_The task:_
What you produce should match the records exactly, line for line.

_Given data:_
:::

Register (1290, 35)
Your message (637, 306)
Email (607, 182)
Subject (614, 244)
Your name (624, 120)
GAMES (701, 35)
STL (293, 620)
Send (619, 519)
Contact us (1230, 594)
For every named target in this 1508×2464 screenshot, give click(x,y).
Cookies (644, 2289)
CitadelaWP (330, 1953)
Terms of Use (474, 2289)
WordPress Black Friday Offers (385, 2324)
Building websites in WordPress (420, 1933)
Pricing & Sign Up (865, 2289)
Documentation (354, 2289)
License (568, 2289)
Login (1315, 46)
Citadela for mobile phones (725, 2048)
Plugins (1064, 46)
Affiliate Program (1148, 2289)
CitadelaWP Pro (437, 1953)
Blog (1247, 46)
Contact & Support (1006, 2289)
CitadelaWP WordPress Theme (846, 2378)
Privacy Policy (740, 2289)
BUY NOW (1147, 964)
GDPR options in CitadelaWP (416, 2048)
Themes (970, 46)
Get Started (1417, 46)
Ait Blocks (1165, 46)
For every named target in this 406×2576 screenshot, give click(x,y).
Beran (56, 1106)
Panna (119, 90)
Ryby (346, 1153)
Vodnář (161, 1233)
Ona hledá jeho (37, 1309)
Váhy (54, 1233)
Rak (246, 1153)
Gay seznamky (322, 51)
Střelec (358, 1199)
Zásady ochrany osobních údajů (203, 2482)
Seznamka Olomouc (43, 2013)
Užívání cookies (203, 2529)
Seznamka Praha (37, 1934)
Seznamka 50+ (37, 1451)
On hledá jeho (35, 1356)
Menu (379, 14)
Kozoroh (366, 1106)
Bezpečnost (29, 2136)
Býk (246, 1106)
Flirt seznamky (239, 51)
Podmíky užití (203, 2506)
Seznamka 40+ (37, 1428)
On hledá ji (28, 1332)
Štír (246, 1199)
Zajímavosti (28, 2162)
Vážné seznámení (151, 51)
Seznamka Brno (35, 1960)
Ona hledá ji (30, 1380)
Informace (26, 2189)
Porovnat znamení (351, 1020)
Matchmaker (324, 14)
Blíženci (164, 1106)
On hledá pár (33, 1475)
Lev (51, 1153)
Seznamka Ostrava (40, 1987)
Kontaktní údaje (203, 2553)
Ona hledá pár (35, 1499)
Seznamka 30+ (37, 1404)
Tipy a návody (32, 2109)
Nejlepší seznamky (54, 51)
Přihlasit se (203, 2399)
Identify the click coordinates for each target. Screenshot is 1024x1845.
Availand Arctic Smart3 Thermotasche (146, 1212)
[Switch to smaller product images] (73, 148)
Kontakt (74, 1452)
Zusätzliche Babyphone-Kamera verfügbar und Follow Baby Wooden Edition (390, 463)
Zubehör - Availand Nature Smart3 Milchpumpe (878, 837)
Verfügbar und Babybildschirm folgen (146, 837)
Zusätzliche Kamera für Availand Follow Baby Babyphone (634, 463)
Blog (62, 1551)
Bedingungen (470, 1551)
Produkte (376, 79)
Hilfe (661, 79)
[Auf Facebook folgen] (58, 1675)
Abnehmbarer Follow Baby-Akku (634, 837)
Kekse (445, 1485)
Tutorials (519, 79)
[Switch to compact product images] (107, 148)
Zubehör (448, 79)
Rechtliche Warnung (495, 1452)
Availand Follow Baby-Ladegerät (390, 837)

:::

_Answer box:_
Register (1290, 35)
Your message (637, 306)
Email (607, 182)
Subject (614, 244)
Your name (624, 120)
GAMES (701, 35)
STL (293, 620)
Send (619, 519)
Contact us (1230, 594)
For every named target in this 1508×2464 screenshot, give click(x,y).
Cookies (644, 2289)
CitadelaWP (330, 1953)
Terms of Use (474, 2289)
WordPress Black Friday Offers (385, 2324)
Building websites in WordPress (420, 1933)
Pricing & Sign Up (865, 2289)
Documentation (354, 2289)
License (568, 2289)
Login (1315, 46)
Citadela for mobile phones (725, 2048)
Plugins (1064, 46)
Affiliate Program (1148, 2289)
CitadelaWP Pro (437, 1953)
Blog (1247, 46)
Contact & Support (1006, 2289)
CitadelaWP WordPress Theme (846, 2378)
Privacy Policy (740, 2289)
BUY NOW (1147, 964)
GDPR options in CitadelaWP (416, 2048)
Themes (970, 46)
Get Started (1417, 46)
Ait Blocks (1165, 46)
For every named target in this 406×2576 screenshot, give click(x,y).
Beran (56, 1106)
Panna (119, 90)
Ryby (346, 1153)
Vodnář (161, 1233)
Ona hledá jeho (37, 1309)
Váhy (54, 1233)
Rak (246, 1153)
Gay seznamky (322, 51)
Střelec (358, 1199)
Zásady ochrany osobních údajů (203, 2482)
Seznamka Olomouc (43, 2013)
Užívání cookies (203, 2529)
Seznamka Praha (37, 1934)
Seznamka 50+ (37, 1451)
On hledá jeho (35, 1356)
Menu (379, 14)
Kozoroh (366, 1106)
Bezpečnost (29, 2136)
Býk (246, 1106)
Flirt seznamky (239, 51)
Podmíky užití (203, 2506)
Seznamka 40+ (37, 1428)
On hledá ji (28, 1332)
Štír (246, 1199)
Zajímavosti (28, 2162)
Vážné seznámení (151, 51)
Seznamka Brno (35, 1960)
Ona hledá ji (30, 1380)
Informace (26, 2189)
Porovnat znamení (351, 1020)
Matchmaker (324, 14)
Blíženci (164, 1106)
On hledá pár (33, 1475)
Lev (51, 1153)
Seznamka Ostrava (40, 1987)
Kontaktní údaje (203, 2553)
Ona hledá pár (35, 1499)
Seznamka 30+ (37, 1404)
Tipy a návody (32, 2109)
Nejlepší seznamky (54, 51)
Přihlasit se (203, 2399)
Identify the click coordinates for each target. Screenshot is 1024x1845.
Availand Arctic Smart3 Thermotasche (146, 1212)
[Switch to smaller product images] (73, 148)
Kontakt (74, 1452)
Zusätzliche Babyphone-Kamera verfügbar und Follow Baby Wooden Edition (390, 463)
Zubehör - Availand Nature Smart3 Milchpumpe (878, 837)
Verfügbar und Babybildschirm folgen (146, 837)
Zusätzliche Kamera für Availand Follow Baby Babyphone (634, 463)
Blog (62, 1551)
Bedingungen (470, 1551)
Produkte (376, 79)
Hilfe (661, 79)
[Auf Facebook folgen] (58, 1675)
Abnehmbarer Follow Baby-Akku (634, 837)
Kekse (445, 1485)
Tutorials (519, 79)
[Switch to compact product images] (107, 148)
Zubehör (448, 79)
Rechtliche Warnung (495, 1452)
Availand Follow Baby-Ladegerät (390, 837)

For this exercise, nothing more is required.